こんなところに来るのは面倒くさいんだけど、
うかつにも忘れ物をしてしまったんだから仕方ない。
ああ、我ながらうかつ。
大体、僕はこの教室が好きじゃない。
図書室ならいろんな本があって時間が足りなくなるくらいだけど、
教室には面白い物はないし、第一――。


 そこまで思ったところで、誰かが教室に入ってきた。

「あー、古座川(こざがわ)じゃん!」
「コザーだ、コザー!」
ドアががらっと開いて入ってきたのは、クラスメイトの女の子二人。
部活の練習上がりだろうか、タオルで顔を拭きながら入ってくる。
「何? こんな時間に」
「コザー、帰宅部じゃん」
「あー、もしかして!」
「もしかして!」
「あたしらの下着でも盗みに来たかー?」
「やっらしー!」
「コザー、へんたーい!」
「へんたーい!!」
僕が言葉を挟む間もなく、ぽんぽんと会話を進める。
言っていることばが本気でないのは、けらけらと笑いながらなので分かるけど、
僕はこういう女子は苦手で、そしてクラスメイトの女子はこういう子が多かった。
だから、僕は教室があまり好きじゃない。
「あー、そっかー。
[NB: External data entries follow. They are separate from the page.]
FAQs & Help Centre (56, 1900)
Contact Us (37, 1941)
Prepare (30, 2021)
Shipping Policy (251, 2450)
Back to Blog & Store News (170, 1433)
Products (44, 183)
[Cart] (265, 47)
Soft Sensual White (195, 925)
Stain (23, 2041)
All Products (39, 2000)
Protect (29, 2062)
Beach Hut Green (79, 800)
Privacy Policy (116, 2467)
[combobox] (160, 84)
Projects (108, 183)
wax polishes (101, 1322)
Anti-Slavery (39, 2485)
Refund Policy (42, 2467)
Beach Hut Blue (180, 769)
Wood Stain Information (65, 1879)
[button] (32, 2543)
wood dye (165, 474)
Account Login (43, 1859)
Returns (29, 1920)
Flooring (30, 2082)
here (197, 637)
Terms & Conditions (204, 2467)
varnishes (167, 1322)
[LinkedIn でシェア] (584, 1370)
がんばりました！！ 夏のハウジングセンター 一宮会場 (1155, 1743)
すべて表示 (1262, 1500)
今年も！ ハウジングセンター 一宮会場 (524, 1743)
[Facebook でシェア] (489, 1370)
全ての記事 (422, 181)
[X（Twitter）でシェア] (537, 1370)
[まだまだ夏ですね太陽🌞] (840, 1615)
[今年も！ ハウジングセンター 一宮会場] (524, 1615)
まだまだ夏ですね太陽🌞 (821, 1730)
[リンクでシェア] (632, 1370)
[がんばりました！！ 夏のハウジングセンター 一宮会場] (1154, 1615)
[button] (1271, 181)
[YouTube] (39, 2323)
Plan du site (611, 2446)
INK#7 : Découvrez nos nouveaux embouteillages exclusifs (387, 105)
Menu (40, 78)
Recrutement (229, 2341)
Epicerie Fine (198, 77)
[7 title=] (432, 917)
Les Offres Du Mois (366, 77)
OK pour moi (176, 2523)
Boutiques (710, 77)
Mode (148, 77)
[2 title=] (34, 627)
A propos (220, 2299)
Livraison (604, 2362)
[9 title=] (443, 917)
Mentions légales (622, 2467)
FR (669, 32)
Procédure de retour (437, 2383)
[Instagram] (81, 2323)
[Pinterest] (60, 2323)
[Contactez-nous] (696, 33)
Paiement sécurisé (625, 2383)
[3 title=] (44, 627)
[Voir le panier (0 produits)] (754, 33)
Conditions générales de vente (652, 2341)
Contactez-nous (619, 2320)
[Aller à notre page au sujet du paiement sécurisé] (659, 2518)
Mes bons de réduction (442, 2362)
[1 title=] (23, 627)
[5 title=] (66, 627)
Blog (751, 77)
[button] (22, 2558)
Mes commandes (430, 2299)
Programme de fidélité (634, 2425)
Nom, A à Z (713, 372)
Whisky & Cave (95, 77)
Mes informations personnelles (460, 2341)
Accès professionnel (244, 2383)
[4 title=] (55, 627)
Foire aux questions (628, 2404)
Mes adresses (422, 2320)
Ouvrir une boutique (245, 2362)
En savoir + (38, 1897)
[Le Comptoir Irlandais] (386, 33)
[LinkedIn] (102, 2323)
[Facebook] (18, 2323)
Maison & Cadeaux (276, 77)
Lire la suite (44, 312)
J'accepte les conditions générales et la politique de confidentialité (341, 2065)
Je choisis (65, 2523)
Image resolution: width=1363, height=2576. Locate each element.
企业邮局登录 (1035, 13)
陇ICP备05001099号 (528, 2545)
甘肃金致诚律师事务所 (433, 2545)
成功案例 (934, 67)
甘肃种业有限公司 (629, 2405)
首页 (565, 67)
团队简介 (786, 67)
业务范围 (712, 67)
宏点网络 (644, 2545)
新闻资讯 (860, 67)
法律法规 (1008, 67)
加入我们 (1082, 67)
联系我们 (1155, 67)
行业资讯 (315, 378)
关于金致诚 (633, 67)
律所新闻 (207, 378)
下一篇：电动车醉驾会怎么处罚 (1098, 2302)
コザー、そんなにあたしらのコト、好きなんだー!」
「うひゃー! じゃあ、あたしのパンツ見るー?」
「あははっ、コザー、どっちのパンツ見たい?」
「10秒以内に言ったら見せたげるよ?」
「1、2、3、10っ!」
「早っ!! しかもちゃんと数えてないし!」
「数学赤点だもん!」
「あははっ」
二人組は、自分のセリフがツボに入ったらしく、いつまでもケラケラと笑い転げている。
僕はあいまいな笑いを浮かべて、忘れ物をカバンに放り込んだ。

二人組の片方が、手を振りながら言った。
「ごっめんねー! からかっちゃって」
「今日の試合、キツかったから、ハイになっちゃってんだー」
「あー、パンツくらい、マジ見せてもいい気分?」
「きゃー、だいたーん!」
「でもコザー、パンツとか見たことなさそうじゃん!」
「あー、そうかもー。コザー、童貞っぽい!」
「ドーテー臭(くさ)っ! って感じするよねっ!」
「あははははっ、コザー、モテなさそうだし」
「……やっぱパンツ見せたげよーか?」
「そこに話が戻るか!」
やたらとゴキゲンだ。
あんまりにも僕と異なる空気の住人に、僕は早々に退散しようと思った。
ドアを開けようとして、――ドアが勝手に開いた。
「んんー。何よ? あんたたち、まだお酒抜けてなかったの?」
「――あっ、新宮先輩!」
「――お疲れさまッス!」
クラスメイトの二人組が挨拶をする。
入ってきたのは、背の高い女生徒。
僕も知っている、女の子。
「ビール半分で、まだ酔っ払ってるの?」
「そうッスかー?」
「100%シラフっス!」
「……全然ダメだわ。様子見に来てよかった。
あんたたち、このまま家に帰っちゃダメよ?」
額に手を当てて首を振りながら、2年生の上履きを
もう一回シャワー浴びて、水飲んで、歯磨きしてきなさい。
あと、二時間くらい休んでから帰ること!」
新宮由良(しんぐう・ゆら)――由良ねぇは腕組をしながら、そう言った。
その迫力に、部活の後輩の二人どころか、幼馴染の僕まで思わず「はいっ」と返事をした。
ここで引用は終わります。